Don't run any unmalted cereal through a malt mill, period. Unmalted cereals are incredibly hard and will destroy any mill not built for them.
There's a reason why industrial flour mills are built like tanks and some even still use huge grindstones.
 
Don't mill rice (or corn)!
It's way too hard, it may damage your mill, or wear out the knurls prematurely.

I ran a pound of cheap rice through my Monster Mill MM2, right after I bought it, to clean it, remove machine oils, etc. Used a narrow gap. Man, did that make a racket! I really thought the mill was going to be destroyed. Never again!

But it survived the ordeal.
I also used to mill flaked corn through it, which is also hard as heck, making a lot of noise. That was the last time using it for anything that hard.

I now pre-boil the flaked corn with plenty of water into a thin polenta and use that as part of my strike water. Much happier on all sides, and great efficiency!

That said, your rice, as it is, are whole kernels. Even milled, the rice starches are not pregelatinized, they won't convert in the mash like that, or not by much. You should really cook/boil that rice thoroughly, before adding to your mash.
Either cook the rice, unmilled, as if you were going to eat it, doing a hard boil for 5-10 minutes and steaming for another 30-45'. But you may as well boil it in much more water for 20-30 minutes making a thinnish rice pudding with no hard bits left. The boiling pre-gelatinizes the starches, so the enzymes in the mash can get to them. Then use that thin rice pudding as part of your strike water for your mash.

Or instead, perform a cereal mash with it:
http://www.milkthefunk.com/wiki/Cereal_Mashing

So, you think it's ok to cook rice by itself whole then add to mash? Milk the funk says to add a portion of 2 or 6 row barley to the cooking rice.

Thank you for info and link
 
Don't run any unmalted cereal through a malt mill, period. Unmalted cereals are incredibly hard and will destroy any mill not built for them.

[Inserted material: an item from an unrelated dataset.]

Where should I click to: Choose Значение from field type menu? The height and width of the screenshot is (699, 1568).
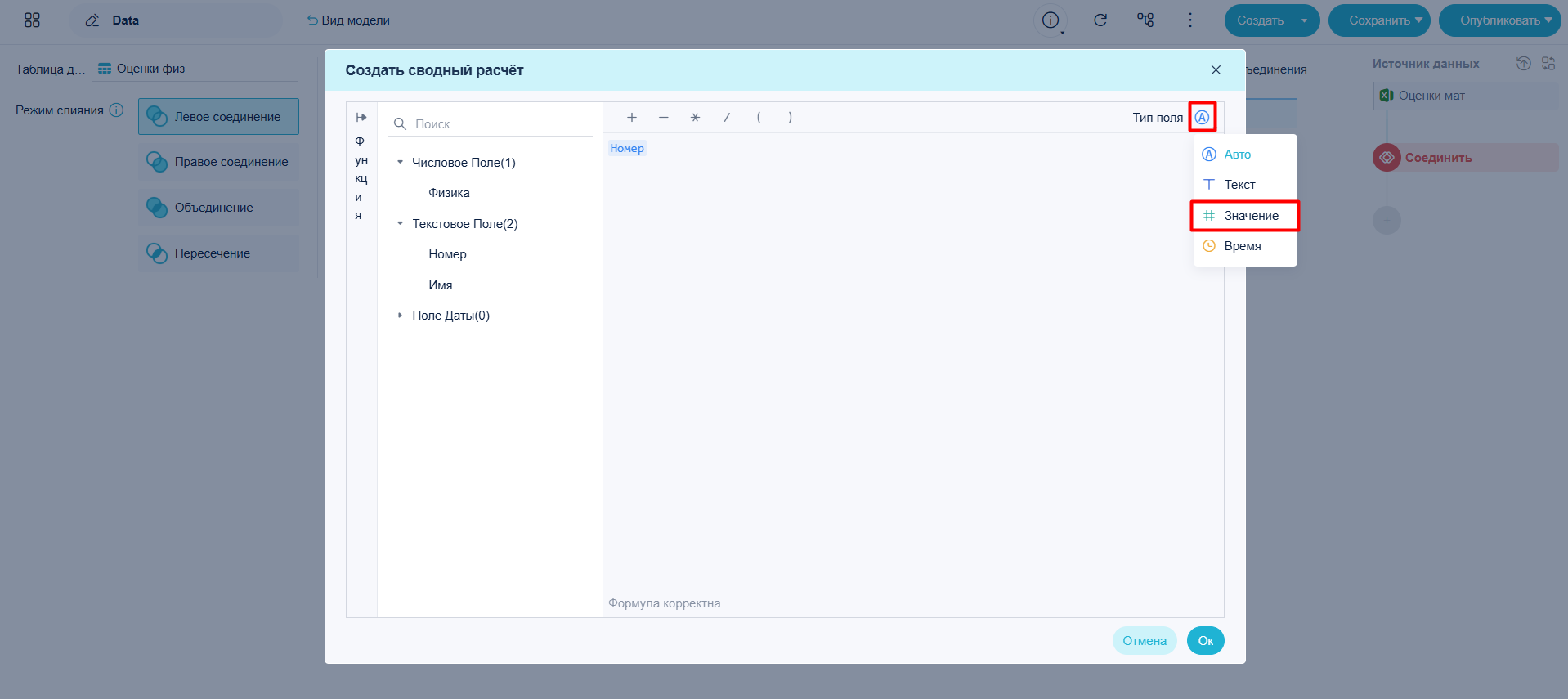1244,216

I mean, they did name the mill the Cereal Killer, so I feel like they're asking for it :D
 
They never claimed the cereal is not going to fight back, did they? :D
 
I wouldn't add the 2 or 6 row to the cereal boil
Just boil the snot out of the rice in water for an hour
Then add to strike
If you add any 2 or 6 row to the boiling pre step, you are denaturing the enzymes in the 2 or 6 row. Leave all the enzymes for the mash, adding the boiled rice, making sure your temp is good, then adding the mashable grains.
 
I wouldn't add the 2 or 6 row to the cereal boil
Just boil the snot out of the rice in water for an hour
Then add to strike
If you add any 2 or 6 row to the boiling pre step, you are denaturing the enzymes in the 2 or 6 row. Leave all the enzymes for the mash, adding the boiled rice, making sure your temp is good, then adding the mashable grains.
Typically 10% of the malt is added to the cereal mash because, while the enzymes will be denatured in the boil, along the way they keep the cereal mash liquified instead of becoming a gummy mess. There's plenty of enzymes left for the main mash.
 
Typically 10% of the malt is added to the cereal mash because, while the enzymes will be denatured in the boil, along the way they keep the cereal mash liquified instead of becoming a gummy mess. There's plenty of enzymes left for the main mash.

Well that explains some things.
Thanks!
 
Update- I went ahead and grinder the red rice in an old coffee grinder. Was quicker than I thought.